I read here that is not possible to make a query inside a udf Trying to execute a spark sql query from a UDF
我在这里读到,无法在udf中进行查询尝试从UDF执行spark sql查询
So how can I solve my problem? I don't know how to make a parametric join. I tried this:
那我怎么解决我的问题呢?我不知道如何进行参数连接。我试过这个:
%sql
Select all attributes TAB A,
FROM TAB A as a
join (Select $AttributeDatabaseColumn ,TableName from $Table where OID=$oid) as b
on a.Table=b.TableName
but it gave me this exception:
但它给了我这个例外:
org.apache.spark.sql.AnalysisException: cannot recognize input near '$' 'AttributeDatabaseColumn' ',' in select clause; line 3 pos 1 at org.apache.spark.sql.hive.HiveQl$.createPlan(HiveQl.scala:318)
at org.apache.spark.sql.hive.ExtendedHiveQlParser$$anonfun$hiveQl$1.apply(ExtendedHiveQlParser.scala:41)
at org.apache.spark.sql.hive.ExtendedHiveQlParser$$anonfun$hiveQl$1.apply(ExtendedHiveQlParser.scala:40)
1 个解决方案
#1
0
One option:
-
transform each
Book
,Author
,Category
to a form:将每本书籍,作者,类别转换为表格:
root |-- oid: integer (nullable = false) |-- tableName: string (nullable = true) |-- properties: map (nullable = true) | |-- key: string | |-- value: string (valueContainsNull = true)
For example first record in
Book
:例如Book中的第一条记录:
val book = Seq((2L, "Book", Map("title" -> "harry potter", "Isbn" -> "123", "other field" -> "x") )).toDF("oid", "title", "properties") +---+---------+---------------------------------------------------------+ |oid|tableName|properties | +---+---------+---------------------------------------------------------+ |2 |Book |Map(title -> harry potter, Isbn -> 123, other field -> x)| +---+---------+---------------------------------------------------------+
-
union
Book
,Author
,Category
as properties.union Book,Author,Category as properties。
val properties = book.union(author).union(category)
-
join with base table:
与基表连接:
val comb = properties.join(table, Seq($"oid", $"tableName"))
-
use
case when ...
based ontableName
to add new column fromproperties
field.用例...基于tableName从属性字段添加新列。
#1
0
One option:
-
transform each
Book
,Author
,Category
to a form:将每本书籍,作者,类别转换为表格:
root |-- oid: integer (nullable = false) |-- tableName: string (nullable = true) |-- properties: map (nullable = true) | |-- key: string | |-- value: string (valueContainsNull = true)
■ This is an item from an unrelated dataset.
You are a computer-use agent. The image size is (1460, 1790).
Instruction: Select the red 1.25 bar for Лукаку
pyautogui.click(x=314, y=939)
For example first record in
Book
:例如Book中的第一条记录:
val book = Seq((2L, "Book", Map("title" -> "harry potter", "Isbn" -> "123", "other field" -> "x") )).toDF("oid", "title", "properties") +---+---------+---------------------------------------------------------+ |oid|tableName|properties | +---+---------+---------------------------------------------------------+ |2 |Book |Map(title -> harry potter, Isbn -> 123, other field -> x)| +---+---------+---------------------------------------------------------+
-
union
Book
,Author
,Category
as properties.union Book,Author,Category as properties。
val properties = book.union(author).union(category)
-
join with base table:
与基表连接:
val comb = properties.join(table, Seq($"oid", $"tableName"))
-
use
case when ...
based ontableName
to add new column fromproperties
field.用例...基于tableName从属性字段添加新列。